Il fit quelques pas vers la porte, et allait sortir en effet, quand la marquise, qui tournait le dos, et apparemment n’avait pas entendu sa réponse, lui dit :
— Donnez-moi une boîte qui est sur la cheminée.
Il obéit ; elle prit des épingles dans la boîte, et rajusta sa coiffure.
— À propos, dit-elle, et ce portrait que vous aviez fait ?
— Je ne sais où il est, répondit Valentin ; mais je le retrouverai, et si vous permettez, je vous le donnerai, lorsque je l’aurai retouché.

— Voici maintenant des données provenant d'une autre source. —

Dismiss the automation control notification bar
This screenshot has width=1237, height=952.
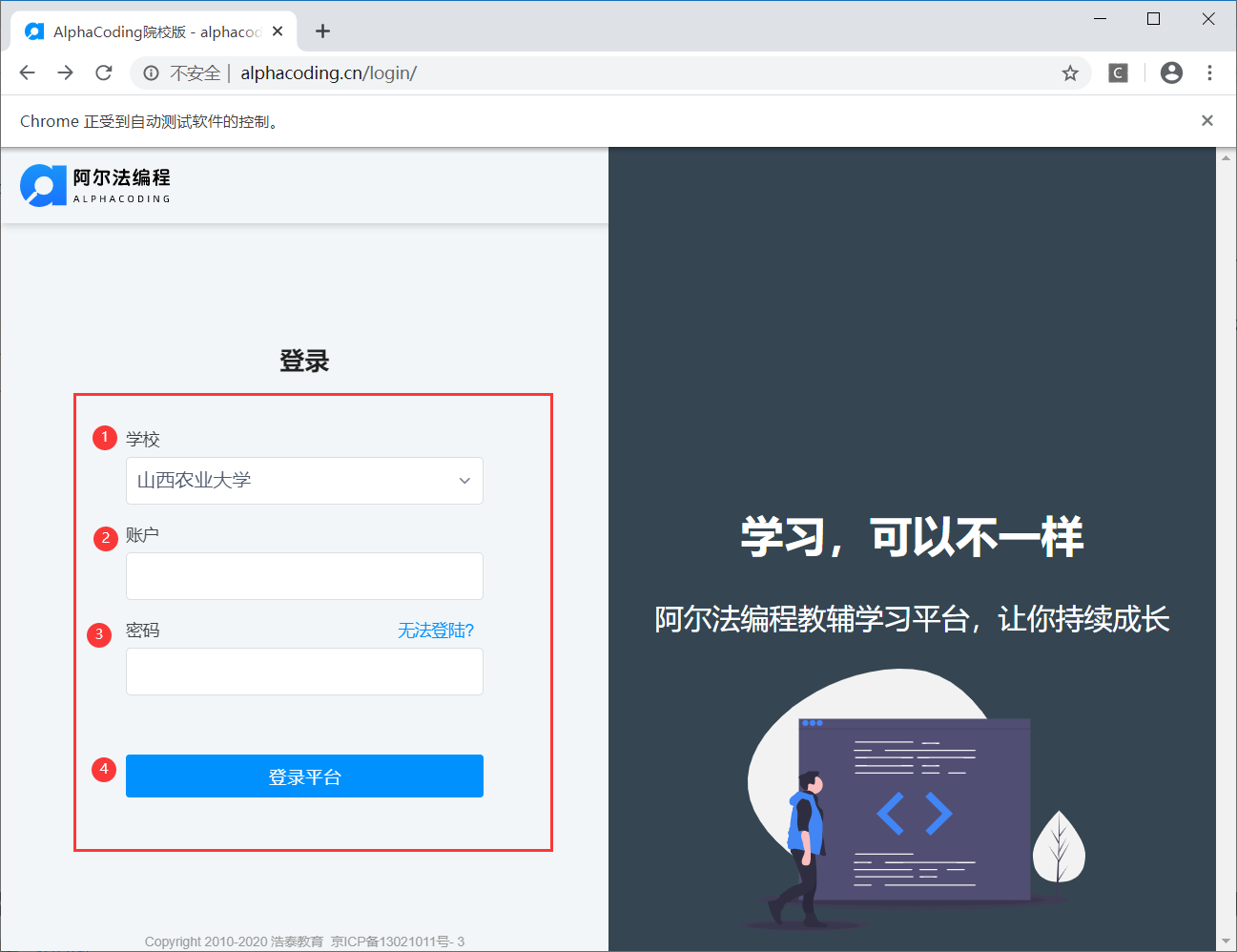1206,120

Un domestique vint, apportant une lettre à laquelle il fallait une réponse. La marquise se mit à écrire ; Valentin se leva et entra dans le jardin. En passant près du pavillon, il vit que la porte en était ouverte ; la femme de chambre qu’il avait rencontrée en arrivant, y essuyait les meubles ; il entra, curieux d’examiner de près ce mystérieux boudoir qu’on disait délaissé. En le voyant, la servante se mit à rire avec cet air de protection que prend tout laquais après une confidence. C’était une fille jeune et assez jolie ; il s’approcha d’elle délibérément, et se jeta sur un fauteuil.
— Est-ce que votre maîtresse ne vient pas quelquefois ici ? demanda-t-il d’un air distrait.
La soubrette semblait hésiter à répondre ; elle continuait à ranger ; en passant devant la chaise longue de forme moderne dont je vous ai, je crois, parlé, elle dit à demi-voix :
— Voilà le fauteuil de madame.
— Et pourquoi, reprit Valentin, madame dit-elle qu’elle ne vient jamais ?
— Monsieur, répondit la servante, c’est que l’ancien marquis, ne vous déplaise, a fait des siennes dans ce pavillon. Il a mauvais renom dans le quartier ; quand on y entend du tapage, on dit : C’est le pavillon de Parnes ; et voilà pourquoi madame s’en défend.
— Et qu’y vient faire madame ? demanda encore Valentin.
Pour toute réponse, la soubrette haussa légèrement les épaules, comme pour dire : Pas grand mal.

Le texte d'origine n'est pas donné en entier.